Bahidorá 2018: crónica diletante en busca del éxtasis colectivo
Por Patricia Peñaloza
@patipenaloza
“¿Qué pasó, mi Pati? Acá traigo mois chocolatosa, y si se les ofrecen unas gotitas de LSD, ahí me avisan…” —Mmmh, no lo creo, pero gracias”, le contesté al Aleps en medio de la desbordada foresta morelense, justo cuando me disponía a acceder a la primera fiesta del encuentro, y con tal oferta de bienvenida di por inaugurado, siendo las nueve de la noche del viernes 16 de febrero, el Carnaval de Bahidorá 2018, en sexta edición, a terminar el domingo 18 a las cuatro de la tarde: mi primera y temerosa vez en el lugar, a razón de la grima que me causa acampar.
Ya se miraban bien las estrellas. La fronda del hermoso y exuberante parque natural Las Estacas, retacado de albercas, atravesado por un río, en un viernes aún vacío de veinteañeros desbocados, envolvía y refrescaba. La zozobra vivida tras el temblor de 7 grados que se sintió a las 5:30 de la tarde, se había ido apaciguando. A mis cuates y a mí nos tocó el meneo telúrico en descampado seguro, al lado de un estanque de nenúfares y el restaurante finolis del balneario, en donde terminaban ya de comer varios músicos del elenco que actuaría al día siguiente. Las altísimas palmeras se meneaban, sobrias de sol; el personal de seguridad hizo señales a los artistas para que no se asustaran, y los guiaron hacia un punto seguro.
+--
Por hacer ->
- 1) En la crónica sobre Bahidorá 2018, ¿a qué hora se sintió el temblor de 7 grados?
- 2) Continúa la crónica sobre Bahidorá 2018 a partir de su último párrafo.
+--
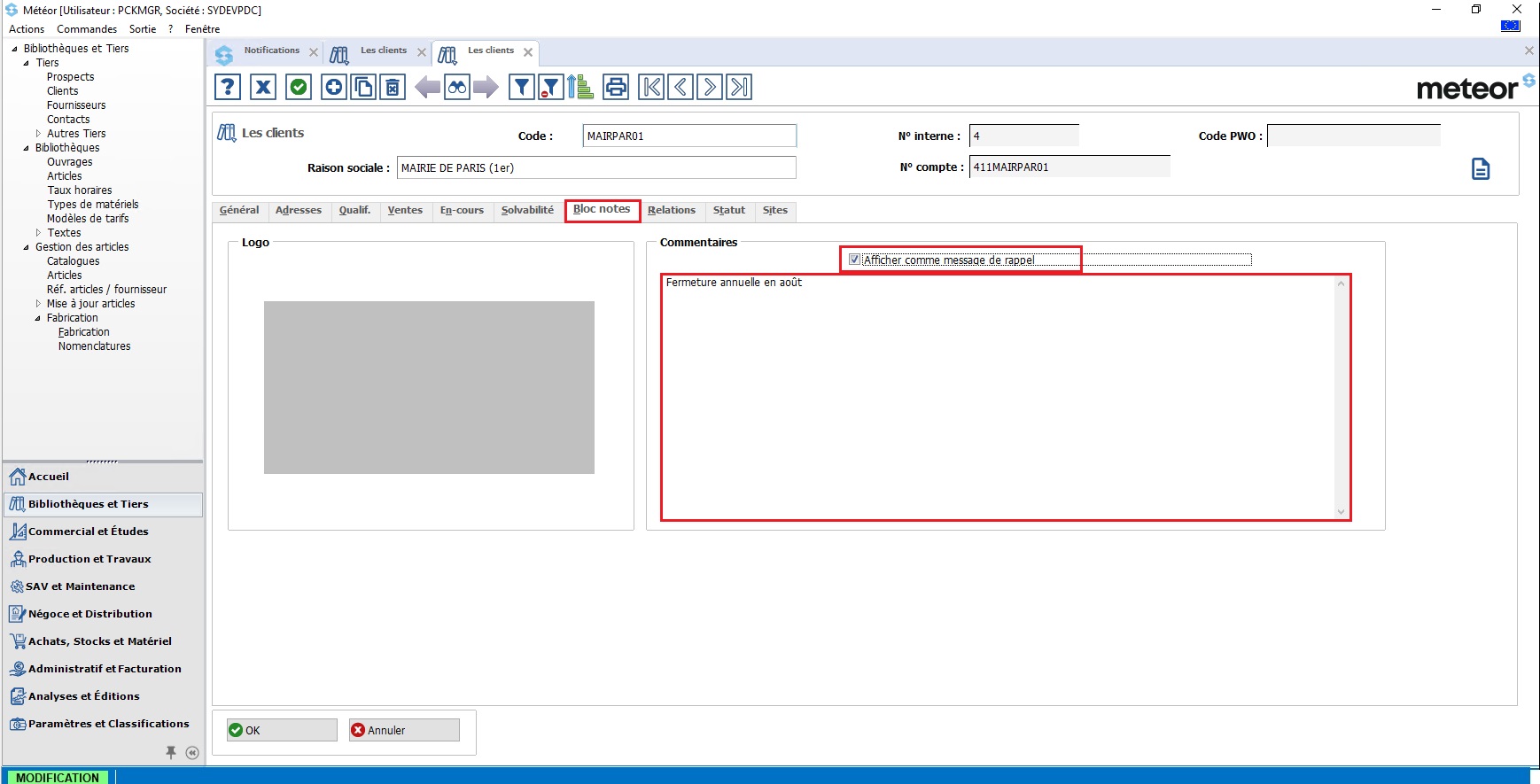Switch to the 'Solvabilité' tab
The width and height of the screenshot is (1540, 784).
click(x=527, y=210)
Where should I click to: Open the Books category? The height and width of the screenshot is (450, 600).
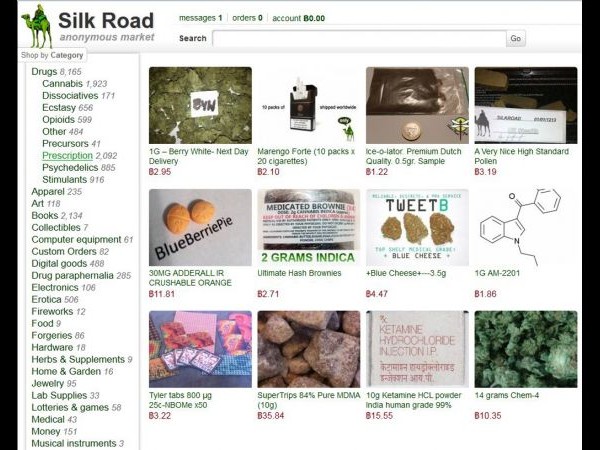(x=45, y=215)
+--
Respuestas del ejercicio ->
- 1) A las 5:30 de la tarde.

- 2)
Cuando pasó el peligro, todos se retiraron menos un güerejo chaparro en shorts negros, que escribía obsesivamente en su celular. ¡Es Ariel Pink!, dije en voz baja a mis acompañantes; estaba justo en el camino hacia la tiendita donde queríamos comprar unas paletas. Cuando pasamos junto a él, la impertinente de mí le dijo (en inglés): “Hola, Ariel. Mucho gusto… ¿no te asustó mucho el temblor?” El californiano rió nervioso, aunque un poco contrariado: “No, para nada. Ya somos unos profesionales”. –Ah, ok. Ja ja. Sólo te queríamos saludar. Buen show mañana… El tipo hizo cara de molestia y nos dio la espalda, para hablar por teléfono. Ni un mísero “thank you”, ni una sonrisa. ¡Buuu! Ni modo. Cotizado.
Rondamos por un caminito periférico “exclusivo” para el personal del festival, aburridos pues aún no había actividades. Nos sentamos en la sala de prensa, chulísima palapa con helechos en las mesas y profusas frutas tropicales como catering, cuando empezó a temblar de nuevo. Cortito pero feo, se sintió el jalón de la réplica. Estaba más divertido explorar el lugar. Así que a caminar.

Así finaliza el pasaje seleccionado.